National park in Guinea

The National Park of Upper Niger is a national park in Guinea that was gazetted in January 1997 with a core area of 554 km2. The park protects important tracts of forest and savannah, and is considered a conservation priority for West Africa as a whole.

==History==
Areas of low human impact are comparatively rare now in Guinea, and found only in areas of low population density. One such area is that of the Mafou Forest, the last remaining area of dry forest in Guinea and one of the few left in West Africa. This area has a low population because of widespread river-blindness and the atrocities of Samory Touré in the latter part of the 19th century. The area has been little disturbed in the last 50 years.
The park comprises two zones, a core protected zone and a buffer zone in which local people are encouraged to use the resources of the park in a sustainable way. Farming and the collection of non-timber forest products is permitted. The government manages fishing, hunting, and timber harvesting in cooperation with local communities. Since 2005, the protected area is considered a Lion Conservation Unit.

==Ecology of the park==
The park covers several ecological zones, the dominant is that of savannah, consisting of woodland and bushland. A smaller area of the park consists of riparian forests along the Niger and Mafou Rivers. Around five percent of the park is agricultural, along the edges of the park. The park is subject to frequent fires during the dry season.

==Fauna of the park==
Surveys in the park conducted during 1996–97 revealed a diverse mammalian fauna of 94 species including:
- 24 rodents
- 18 bats: Franquet's epauletted fruit bat (Epomops franqueti), horseshoe bat (Rhinolophus alcyone)
- 17 carnivores: Caracal (Caracal caracal), Egyptian mongoose (Herpestes ichneumon), Gambian mongoose (Mungos gambianus), spot-necked otter (Lutra maculicollis)
- 14 ungulates: giant forest hog (Hylochoerus meinertzhageni), kob (Kobus kob), waterbuck (K. ellipsiprymnus)
- nine insectivores: four-toed hedgehog (Atelerix albiventris), climbing shrew (Suncus megalura)
- seven primates: chimpanzee (Pan troglodytes), Senegal galago (Galago senegalensis)
- giant pangolin (Manis gigantea) and tree pangolin (M. tricuspis), and
- African savanna hare (Lepus victoriae).
The African elephant (Loxodonta africana) once occurred in the park but is now extinct.

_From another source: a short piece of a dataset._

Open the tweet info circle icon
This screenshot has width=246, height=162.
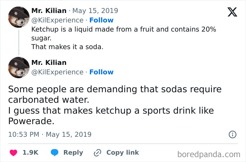pyautogui.click(x=232, y=134)
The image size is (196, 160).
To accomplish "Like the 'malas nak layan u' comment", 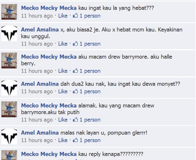I will pyautogui.click(x=63, y=140).
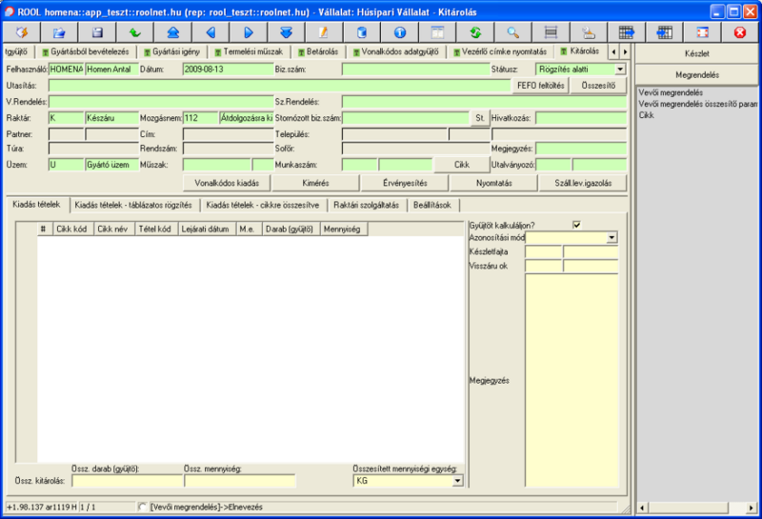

African manatee (Trichechus senegalensis) has been recorded. In 1997, lion (Panthera leo) returned to the protected area, probably migrating from the Tinkisso River region.

==Threats to the park==
There is a large trade in hunted animals from the park. At present this is carefully managed by park authorities, who feel that creating incentives for careful management of the resources is the best way to protect the forest as a whole. This is in line with current trends in community conservation.